Authors

Discussion

CRISPR-Cas9 technology has revolutionized genetic screening, allowing genome-wide screening for loss of function mutations. This is achieved by using delivery of pooled lentivirus expressing guide RNAs that are barcoded to facilitate deconvolution. Screening then utilizes phenotypic selection to enrich the desired pool of knock out cells identifying genes that have an effect of the observed phenotype. Consequently, such screens identify many genes which impact the observed phenotype resulting in lists of potential genes modulating that can be quite large (even as many as 1000 genes). 

Previously this challenge had been addressed by cloning individual guides from the putative hits for initial validation. To confirm the genetic ablation of the targeted gene, the knock out clone needs to be expanded and genomic DNA purified to allow Sanger sequencing and TIDE analysis. 

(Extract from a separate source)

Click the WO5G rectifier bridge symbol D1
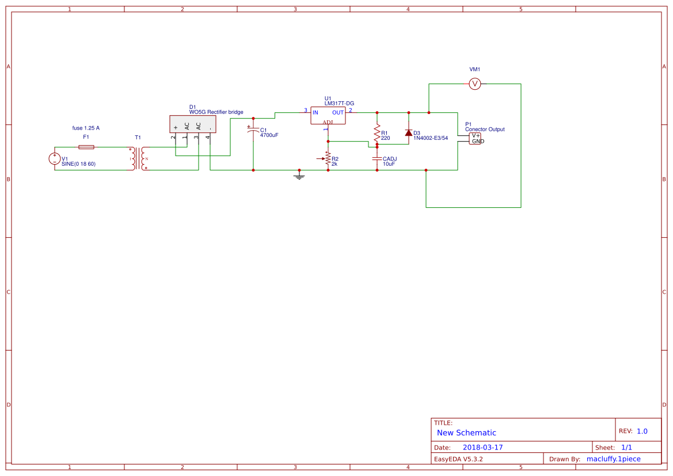The height and width of the screenshot is (476, 673). click(x=192, y=124)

This report describes a streamlined process that utilizes RNP delivery of Cas9 protein and two guides, which target a putative hit approximately 100bp apart (within the same exon) and in different reading frames. This brings about deletion and downstream frame shift. Deletions are easily detected with a simple PCR amplification of the target region. In addition, blunt ended oligonucleotides that encode stop codon in all reading frames are introduced to ensure ablation of the target gene. This process allows gene knock out without the need for cloning, lentivirus packaging and Sanger sequencing to characterize the resultant cells. Surprisingly, the ablation of the gene targets was often more successful than would be expected from the relative abundance of the deletion. Direct colony sequencing shows that in addition to deletions, single editing events and the introduction of indels help to achieve the extremely efficient ablation of the target genes.